L’ostinarsi a procedere lungo questa strada produce non solo una chiara lesione dei principi democratici, ma arriva a legittimare posizioni che non vogliono tener conto della volontà popolare espressa il 12 e 13 giugno. Su questa base abbiamo chiesto un incontro al nuovo Presidente del Consiglio Monti, perché riteniamo che anche il nuovo esecutivo non può sottrarsi dal rispettare l’esito referendario.

Il popolo dell’acqua torna a riempire le strade di Roma per ribadire con forza che non ci sta a subire questo “vulnus” democratico e che, nonostante i grandi media abbiano tentato di far calare un silenzio assordante su questi temi, la spinta che ha portato al raggiungimento del quorum nei referendum di giugno non si è esaurita con essi.
Per questo, il movimento per l’acqua si prepara a lanciare la campagna nazionale “Obbedienza civile”, ovvero una campagna che, obbedendo al mandato del popolo italiano, produrrà in tutti i territori e con tutti i cittadini percorsi auto organizzati e collettivi di riduzione delle tariffe dell’acqua, secondo quanto stabilito dal voto referendario.

La manifestazione nazionale sarà anche l’occasione in cui rilanciare l’iniziativa per la ripubblicizzazione del servizio idrico, sia con azioni a sostegno della nostra legge di iniziativa popolare affinché sia discussa e approvata dal Parlamento, sia per avviare a livello territoriale la trasformazione in enti di diritto pubblico dei soggetti gestori privati ad oggi operanti, in particolare a partire dalle S.p.A. a totale pubblico presenti in grandi città come Torino, Milano, Venezia, Palermo e altre ancora.
Quello che avviene per l’acqua è solo il paradigma di uno scenario più ampio dentro il quale si colloca la crisi globale. Un sistema insostenibile è giunto al capolinea. I poteri forti invece di prenderne atto invertendo la rotta, ne hanno deciso la prosecuzione, attraverso la continua restrizione del ruolo del pubblico a colpi di necessità imposte dalla riduzione del debito e dai patti di stabilità, la consegna dei beni comuni al mercato, tra cui la conoscenza e la cultura, lo smantellamento dei diritti del lavoro anche attraverso l’art. 8 della manovra estiva, la precarizzazione dell’intera società e la conseguente riduzione degli spazi di democrazia.

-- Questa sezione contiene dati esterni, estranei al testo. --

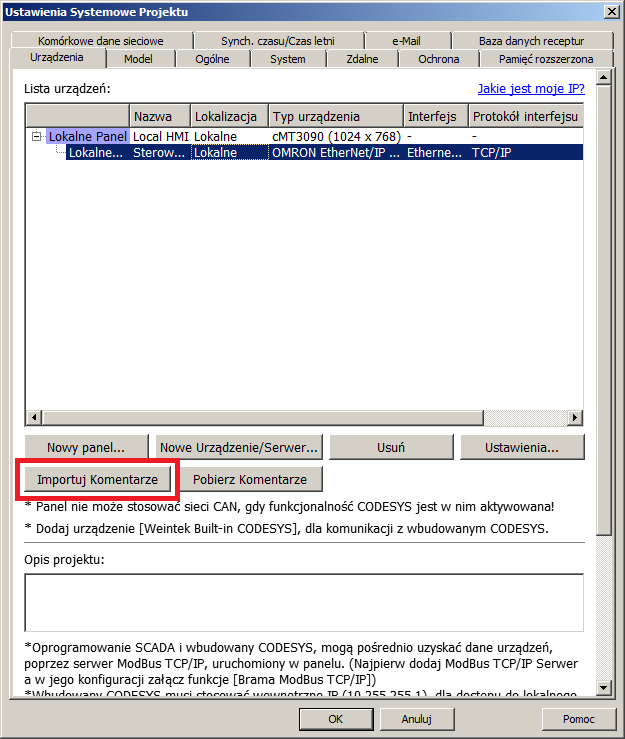Open the Baza danych receptur tab
The width and height of the screenshot is (625, 739).
531,41
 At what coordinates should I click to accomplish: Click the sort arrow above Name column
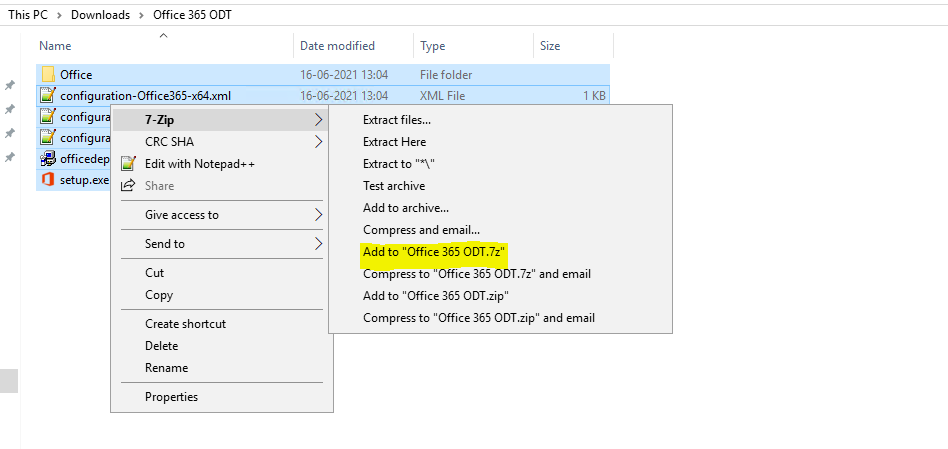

Un altro modello di società è necessario per l’intero pianeta e insieme proveremo a costruirlo anche nei prossimi appuntamenti internazionali, come la conferenza sui cambiamenti climatici di Durban di fine novembre e a Marsiglia nel Forum Alternativo Mondiale dell’acqua a Marzo 2012.

Indietro non si torna. Dalla crisi non si esce se non cambiando sistema, per vedere garantiti il benessere sociale, la tutela dei beni comuni e dell’ambiente, la fine della precarietà del lavoro e della vita delle persone, un futuro dignitoso e cooperativo per le nuove generazioni.